BCBS of Minnesota CEO Dr. Craig Samitt: Healthcare needs reinvention. Look to the incumbents

Craig Samitt, MD, president and CEO of Blue Cross and Blue Shield of Minnesota and its parent company, Stella, is anxious about the trajectory of healthcare cost growth in his state.

"The total cost of care in Minnesota has grown over 9 percent year over year, triple the national average," Dr. Samitt told Becker's Hospital Review in an interview Jan. 7. "Our department of health and other studies have estimated that if we don't do something to address the unsustainable rise in cost of care, the total cost of healthcare in Minnesota will double within the next seven years."

The unsustainable rise in healthcare costs in Minnesota and nationwide has dominated strategy discussions among healthcare leaders for years, but 2020 will bring more urgent and provocative responses from industry players to curb cost growth, Dr. Samitt predicts.

Here, Dr. Samitt talks about how BCBS of Minnesota is working to reinvent provider contracts and why the insurer is grabbing a page out of Netflix's playbook.

Editor's note: Responses have been lightly edited for clarity and length.

Question: You think 2020 will bring more "urgent and provocative" responses to contain healthcare costs. What does BCBS of Minnesota have planned?

Dr. Craig Samitt: The focus of our strategic plan has been reinvention: If we were to rebuild the industry from scratch, would it look like it does today?

The incumbents in healthcare have viewed disruption as something that happens to us, as opposed to something that we drive. Our industry has been good at admiring our problems and not very good at fixing them. A reinvention strategy for us means taking a hard look at how we define service and quality, and what strategies will make healthcare costs more sustainable.

That includes reinventing partnerships. I'm a believer that we're going to see the "rise of incumbents." What I mean by that is we're going to see hospitals, doctors and payers work together to reconfigure and reformulate our partnership models in a co-created way that delivers on the promise of better care at a lower cost.

Q: Do you have a target number of providers you want to have in these types of contracts one day?

CS: More than 50 percent of our contracts pay for something other than just pure volume or procedures.

However, when you look at the percentage of our reimbursements that reward population health in its true definition, better care at a lower cost, it's less than 2 percent. The right measure of success is the percentage of contracts that reward both upside and downside [risk]. We haven't set a specific target for what that should be, but we'd like that 2 percent number to increase dramatically over the course of the next five years because we believe that's what is going to drive the evolution of co-created models.

It's the basis behind some of our value discussions in our relationships with [Rochester, Minn.-based] Mayo Clinic, [Minneapolis-based] North Memorial Health and Minnesota Oncology.

Q: Can you expand on those contracts?

CS: The North Memorial and Minnesota Oncology partnerships are in strategic reinvention mode because the focus is on remodeling the relationships between payer and provider to put the customer at the center. It's not just a cost strategy. It's a service, quality and affordability strategy.

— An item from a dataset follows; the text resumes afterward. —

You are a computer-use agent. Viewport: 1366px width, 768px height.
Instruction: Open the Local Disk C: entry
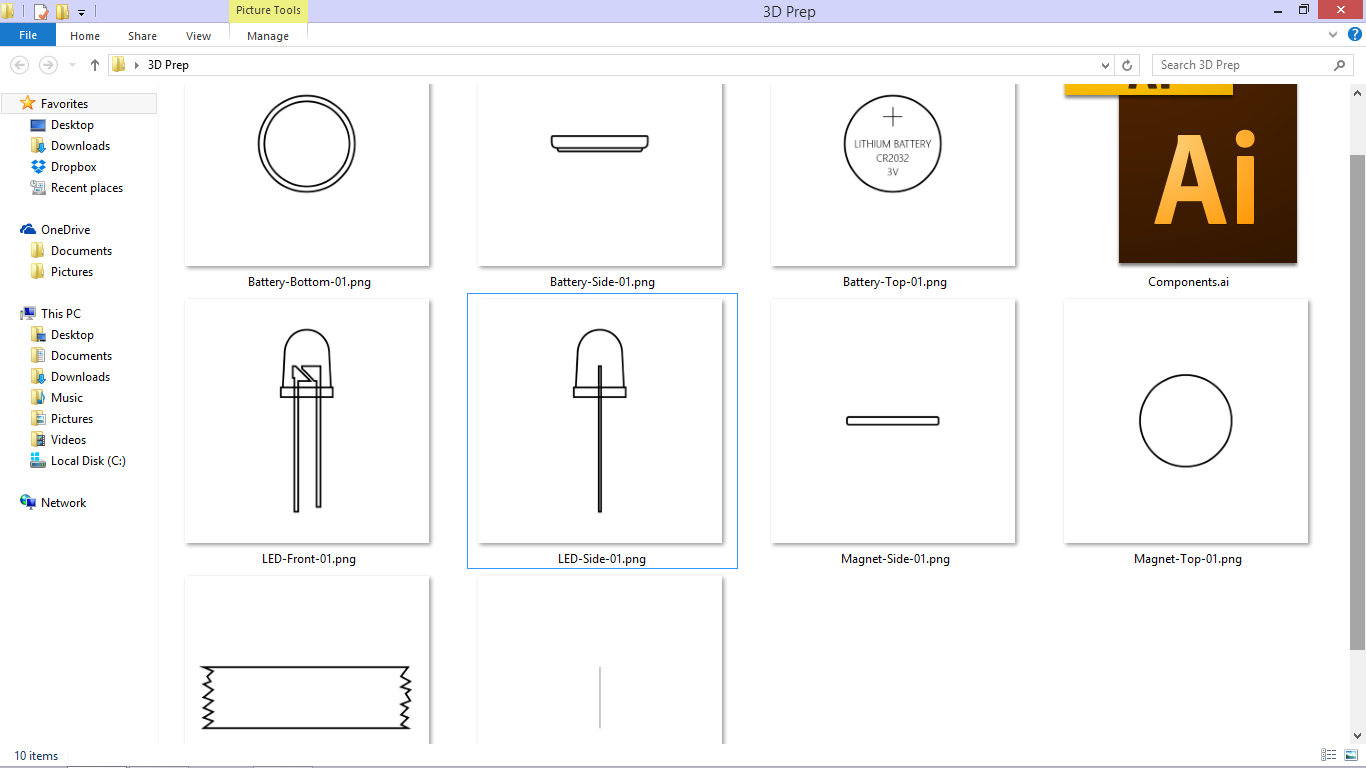88,460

We as an organization are as uncomfortable and struggle with the need for prior authorization as much as health systems do. One of the things we're concentrating on with Minnesota Oncology and others is how to remove bureaucracy. In a model where we've aligned better care at a lower cost, where there is a great incentive to follow evidence-based medicine, the need for prior authorization significantly diminishes.

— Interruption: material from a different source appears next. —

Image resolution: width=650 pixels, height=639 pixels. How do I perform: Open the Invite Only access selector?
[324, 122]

Our hope is that these partnerships allow us to reevaluate the way we've historically worked. The term we've been using consistently in our discussions with health system partners is "co-creation." We've historically gone into our corners, and it's the member or the patient that has suffered. If we were to come together and ask: "What no longer makes sense about the way we've historically worked? What do hospitals, physicians and health plans need to do differently? And how do we co-create a more optimal, efficient, less bureaucratic, value-based and customer-centric model?" [Answering those questions] is what's going to reinvent healthcare from the inside out as opposed to retail and technology companies looking at healthcare thinking, "We should reinvent healthcare from the outside in because the incumbents can't get their act together."

Q: What else are you keeping your eye on this year?

CS: 2020 is going to be increasingly the year of the customer, the year of the patient. It's easy for us to get distracted by regulatory or legislative influence or external disruption. The best organizations will realize and address three things: that healthcare isn't easy; that healthcare seems to be about sickness not health; and that healthcare is unaffordable.

Healthcare also needs to be willing to adopt strategies that other industries have used to reinvent themselves. One of the organizations we've been modeling our strategy on is Netflix. Everyone's been telling us you're an insurer, so you shouldn't be in care delivery, or you shouldn't try to cure this disease, or you shouldn't be in social determinants of health, or it's not your job to drive transparency. Just like Netflix got out of only doing DVDs and they're now in streaming and content, maybe health insurers need to learn from other industries and reinvent themselves as some of the best companies have.